Dos maneras totalmente diferentes de presentar una riquísima sopa: la primera para llenar el estómago, y la segunda con ocasión de alguna celebración especial, se la añadían abundantes ingredientes que componían esta sabrosa sopa.
Sopa de ajo
Realizadas sobre todo en la antigüedad, cuando no había poderío económico en las casas y era menester llevar algo al estómago. Se preparaban con pan duro, agua, aceite, ajos y sal. Con el pan se hacían unas "sopas" o trocitos de pan cortados muy finos que se echaban al agua cuando estaba hirviendo. A parte se freían los ajos con el aceite para vaciarlos en el agua dónde se había escaldado el pan. Se comían recién hechas y muy calientes.
Sopa de Fiesta
Este plato se elabora sobre todo para las fiestas de los pueblos. Todavía es tradición en La Fueva (Comarca de Sobrarbe), que vengan a las casas los familiares o "parientes" y los amigos, tal y como antiguamente se hacía.

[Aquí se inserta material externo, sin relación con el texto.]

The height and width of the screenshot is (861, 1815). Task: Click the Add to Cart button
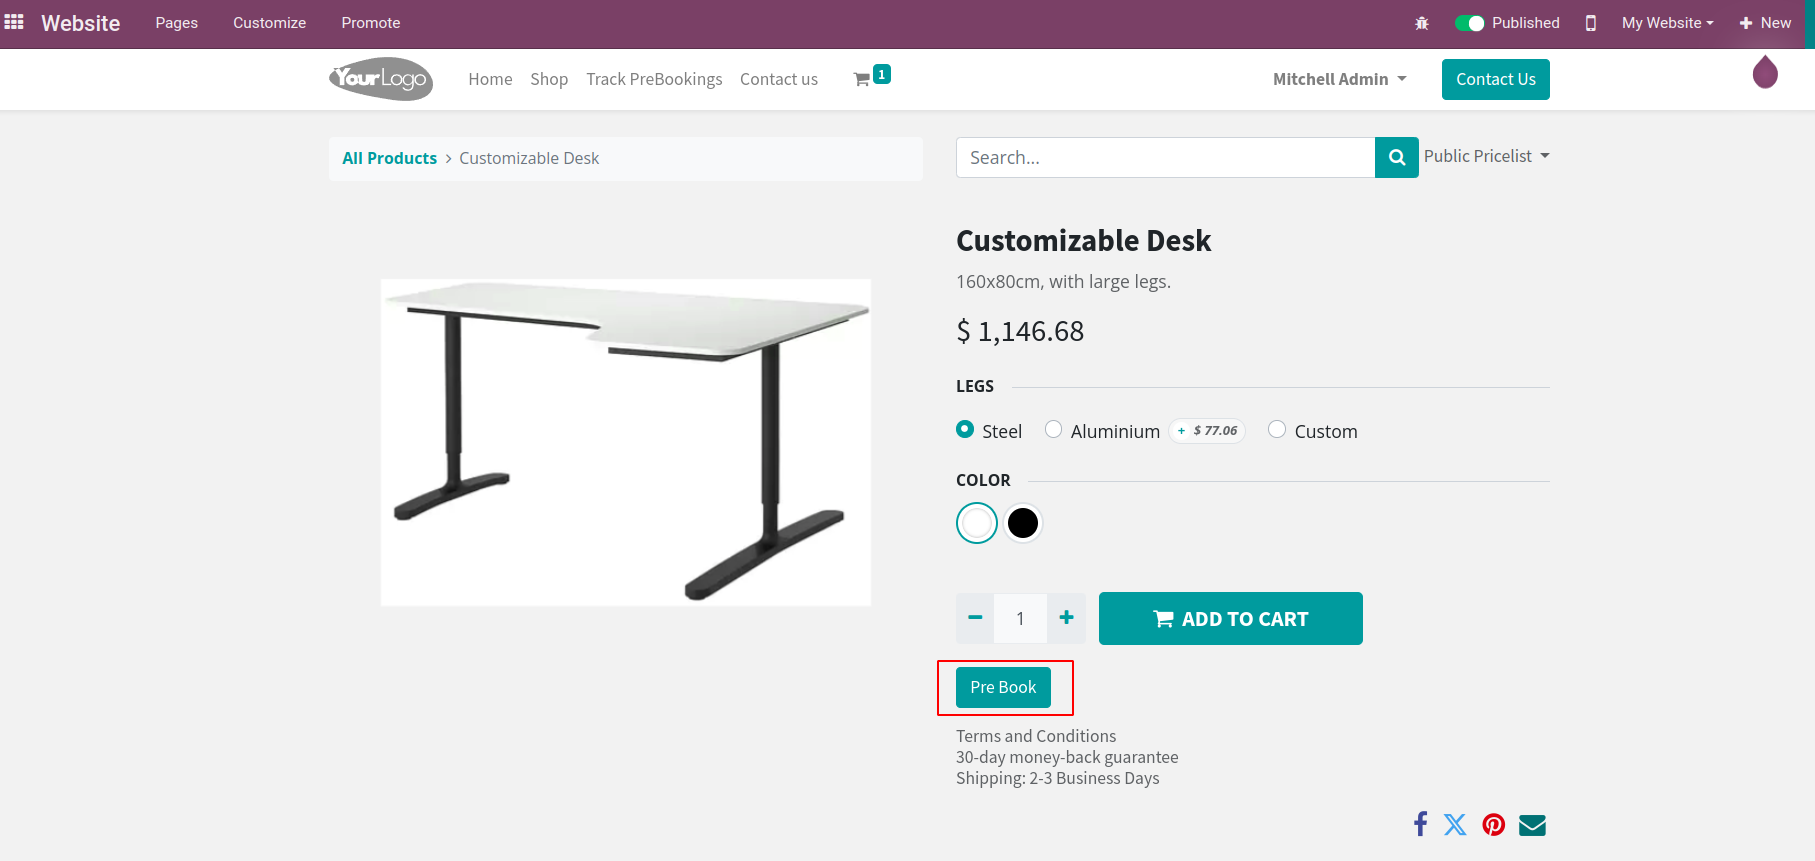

En una perola se coloca abundante agua, y cuando hierve se le echa jarretes o cuello de cordero, el esqueleto del pollo, un trozo de gallina, huesos de ternera, huesos de jamón y alguna verdura como zanahorias, puerro, apio, patata y un puñado de garbanzos puestos a remojo la noche anterior. Se le añade sal a gusto y se hierve durante al menos dos horas.
Posteriormente se cuela el caldo y se escalda la tapioca durante unos minutos. Reservando la carne del caldo a parte, para cortarla a trocitos muy pequeños con el fin de acompañar a la sopa en el momento de servirla bien caliente.